In the present case, the plaintiff alleges in count five of his complaint that RFS maintained a fiduciary relationship with the plaintiff as the plaintiff's mortgage broker, and RFS "[w]as under a duty to act in the plaintiff's best interest with regard to ascertaining a proper mortgage free from fraud or deceit," "[r]epresented to the plaintiff it could obtain a money mortgage based on his income and credit history," and "[s]ubmitted a false mortgage application without [the] [p]laintiff's knowledge reflecting improper income, net worth and liabilities." The plaintiff further alleges that the defendants' conduct breached its fiduciary duty to the plaintiff. Construing the allegations in the plaintiff's favor, the count finds that the plaintiff has sufficiently pleaded a claim for a breach of fiduciary duty against RFS. As a result, the defendants' motion to strike count five on this ground must be denied.
D
Count Six (Fraud against Lancia), Count Seven (Intentional Misrepresentation against Lancia) and Count Eight (Negligent Misrepresentation against Lancia)
Lancia further contends "that all of the claims against him should be stricken on the ground that General Statutes § 34-133 precludes liability against members of or managers of an LLC for action taken in their capacity as a member or manager thereof, or the acts of others who are employees [or] agents of the LLC." Dependants' Motion to Strike the Complaint, March 15, 2010, pp. 9-12 [112].
The statute provides in relevant part: "Except as provided in subsection (b) of this section, a person who is a member or manager of a limited liability company is not liable, solely by reason of being a member of manager, under a judgment, decree or order of a court, or in any other manner, for a debt, obligation or liability of the limited liability company, whether arising in contract, tort or otherwise or for the acts and omissions of any other member, manager, agent or employee of the limited liability company." General Statutes § 34-133(a).
Lancia misreads the statute. In the complaint, the wrongs attributed to Lancia are not "solely by reason of [his] being a member or manager" of RFS. The complaint only describes Lancia as an agent, servant and/or employee of RFS. The complaint does not allege that Lancia is/was a member or manager of RFS.
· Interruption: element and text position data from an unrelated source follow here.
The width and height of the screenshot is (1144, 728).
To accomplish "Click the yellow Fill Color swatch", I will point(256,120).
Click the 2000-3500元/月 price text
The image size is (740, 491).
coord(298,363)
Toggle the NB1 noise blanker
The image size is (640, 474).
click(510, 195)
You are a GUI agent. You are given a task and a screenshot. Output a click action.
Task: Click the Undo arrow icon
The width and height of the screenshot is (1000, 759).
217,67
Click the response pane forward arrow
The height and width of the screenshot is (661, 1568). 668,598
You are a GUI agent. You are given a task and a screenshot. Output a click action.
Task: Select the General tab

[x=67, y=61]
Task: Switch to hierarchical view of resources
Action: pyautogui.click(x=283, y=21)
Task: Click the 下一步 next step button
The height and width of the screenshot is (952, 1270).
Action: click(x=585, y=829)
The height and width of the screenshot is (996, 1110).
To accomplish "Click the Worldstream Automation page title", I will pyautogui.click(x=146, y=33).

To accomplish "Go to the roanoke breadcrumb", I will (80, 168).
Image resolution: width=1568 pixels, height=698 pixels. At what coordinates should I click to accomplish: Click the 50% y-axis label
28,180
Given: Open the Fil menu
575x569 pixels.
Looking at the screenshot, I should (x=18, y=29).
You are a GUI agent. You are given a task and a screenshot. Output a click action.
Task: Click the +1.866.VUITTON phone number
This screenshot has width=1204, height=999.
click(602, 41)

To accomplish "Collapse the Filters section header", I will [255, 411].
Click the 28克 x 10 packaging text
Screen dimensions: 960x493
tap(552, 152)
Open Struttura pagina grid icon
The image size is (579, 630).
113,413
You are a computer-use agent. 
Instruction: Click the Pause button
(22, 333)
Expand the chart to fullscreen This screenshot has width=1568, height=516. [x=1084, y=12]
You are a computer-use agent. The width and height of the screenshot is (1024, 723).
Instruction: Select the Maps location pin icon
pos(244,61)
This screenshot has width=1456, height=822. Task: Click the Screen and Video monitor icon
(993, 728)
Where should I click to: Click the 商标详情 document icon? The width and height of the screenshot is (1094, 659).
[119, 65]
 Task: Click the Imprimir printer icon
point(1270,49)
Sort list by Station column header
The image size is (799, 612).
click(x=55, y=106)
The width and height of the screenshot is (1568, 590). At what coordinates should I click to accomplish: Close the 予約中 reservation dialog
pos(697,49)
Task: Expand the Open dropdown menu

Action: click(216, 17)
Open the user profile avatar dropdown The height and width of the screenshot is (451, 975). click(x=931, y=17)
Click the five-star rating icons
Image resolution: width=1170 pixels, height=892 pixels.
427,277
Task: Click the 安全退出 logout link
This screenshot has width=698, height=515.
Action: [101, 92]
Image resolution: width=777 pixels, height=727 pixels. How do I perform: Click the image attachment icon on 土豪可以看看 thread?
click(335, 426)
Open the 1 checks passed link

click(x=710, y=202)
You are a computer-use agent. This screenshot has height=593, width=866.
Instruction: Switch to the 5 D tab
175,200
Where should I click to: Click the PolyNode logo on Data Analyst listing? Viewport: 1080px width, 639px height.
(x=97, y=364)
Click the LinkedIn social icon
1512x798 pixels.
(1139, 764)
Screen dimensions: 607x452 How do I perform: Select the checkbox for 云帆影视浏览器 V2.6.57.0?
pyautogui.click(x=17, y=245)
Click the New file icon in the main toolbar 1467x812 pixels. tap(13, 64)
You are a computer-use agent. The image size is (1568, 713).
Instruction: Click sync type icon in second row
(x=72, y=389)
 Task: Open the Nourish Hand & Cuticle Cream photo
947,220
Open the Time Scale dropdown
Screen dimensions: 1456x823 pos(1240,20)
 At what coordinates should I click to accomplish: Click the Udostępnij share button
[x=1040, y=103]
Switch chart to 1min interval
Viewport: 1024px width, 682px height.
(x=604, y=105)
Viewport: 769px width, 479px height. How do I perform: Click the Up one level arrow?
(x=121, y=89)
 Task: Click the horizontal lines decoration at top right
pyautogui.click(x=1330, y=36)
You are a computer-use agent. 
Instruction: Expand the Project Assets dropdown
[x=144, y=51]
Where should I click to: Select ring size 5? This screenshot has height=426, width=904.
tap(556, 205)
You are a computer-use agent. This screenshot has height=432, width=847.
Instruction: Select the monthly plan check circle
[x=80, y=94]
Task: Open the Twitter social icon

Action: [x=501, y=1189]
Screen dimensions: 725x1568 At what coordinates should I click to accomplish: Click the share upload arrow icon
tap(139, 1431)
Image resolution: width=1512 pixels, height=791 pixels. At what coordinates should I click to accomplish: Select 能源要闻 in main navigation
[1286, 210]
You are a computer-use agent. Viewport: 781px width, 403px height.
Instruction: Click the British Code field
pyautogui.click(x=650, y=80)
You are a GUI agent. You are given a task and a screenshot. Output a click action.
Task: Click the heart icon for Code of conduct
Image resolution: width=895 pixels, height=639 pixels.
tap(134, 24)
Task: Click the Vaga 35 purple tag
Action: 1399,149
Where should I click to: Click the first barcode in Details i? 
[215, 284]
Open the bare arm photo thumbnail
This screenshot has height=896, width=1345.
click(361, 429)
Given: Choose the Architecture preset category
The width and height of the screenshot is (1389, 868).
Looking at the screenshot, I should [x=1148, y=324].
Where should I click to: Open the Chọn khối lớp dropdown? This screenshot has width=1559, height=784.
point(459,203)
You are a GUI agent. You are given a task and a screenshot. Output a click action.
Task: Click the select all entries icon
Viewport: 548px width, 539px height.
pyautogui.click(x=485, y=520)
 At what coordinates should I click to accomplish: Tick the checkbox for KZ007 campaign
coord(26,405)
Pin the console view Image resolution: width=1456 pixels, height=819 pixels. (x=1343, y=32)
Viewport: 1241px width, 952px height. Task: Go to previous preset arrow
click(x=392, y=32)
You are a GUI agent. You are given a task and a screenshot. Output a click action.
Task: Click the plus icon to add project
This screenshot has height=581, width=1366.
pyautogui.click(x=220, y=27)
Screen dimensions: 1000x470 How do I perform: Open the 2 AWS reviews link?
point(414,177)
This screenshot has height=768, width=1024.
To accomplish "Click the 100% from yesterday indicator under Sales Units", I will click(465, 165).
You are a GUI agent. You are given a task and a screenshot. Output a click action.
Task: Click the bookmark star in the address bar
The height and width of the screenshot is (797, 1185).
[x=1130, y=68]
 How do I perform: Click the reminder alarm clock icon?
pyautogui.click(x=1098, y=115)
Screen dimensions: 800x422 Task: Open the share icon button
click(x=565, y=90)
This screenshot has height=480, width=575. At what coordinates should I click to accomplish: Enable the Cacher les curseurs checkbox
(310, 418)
Lancia's reliance on § 34-133(a) also fails because he relies on facts not alleged in the complaint. "It is well established that a motion to strike must be considered within the confines of the pleadings and not external documents . . . We are limited . . . to a consideration of the facts alleged in the complaint. A `speaking' motion to strike [one imparting facts outside the pleadings] will not be granted." Zirinsky v. Zirinsky, 87 Conn.App. 257, 268 n. 9, 865 A.2d 488, cert. denied, 273 Conn. 916, 871 A.2d 372 (2005); see also Rowe v. Godou, 209 Conn. 273, 278, 550 A.2d 1073 (1988). "Where the legal grounds for . . . a motion [to strike] are dependent upon underlying facts not alleged in the plaintiff's pleadings, the defendant must await the evidence which may be adduced at trial, and the motion should be denied." (Internal quotation marks omitted.) Commissioner of Labor v. C.J. M. Services, Inc., 268 Conn. 283, 293, 842 A.2d 1124 (2004).
Definitive Connecticut Supreme Court case law demands that a member or manager of a limited liability company be liable for his tortuous conduct performed on behalf of the limited liability company. Ventres v. Goodspeed Airport, LLC, 275 Conn. 105, 140-46, 881 A.2d 937 (2005). The Ventres case specifically rejects Lancia's contention regarding § 34-133 affording an absolution for his conduct alleged herein. Based on the foregoing, the defendants' Motion to Strike counts six, seven and eight are denied.
III
Based on the foregoing, the court hereby denies the defendants' Motion to Strike.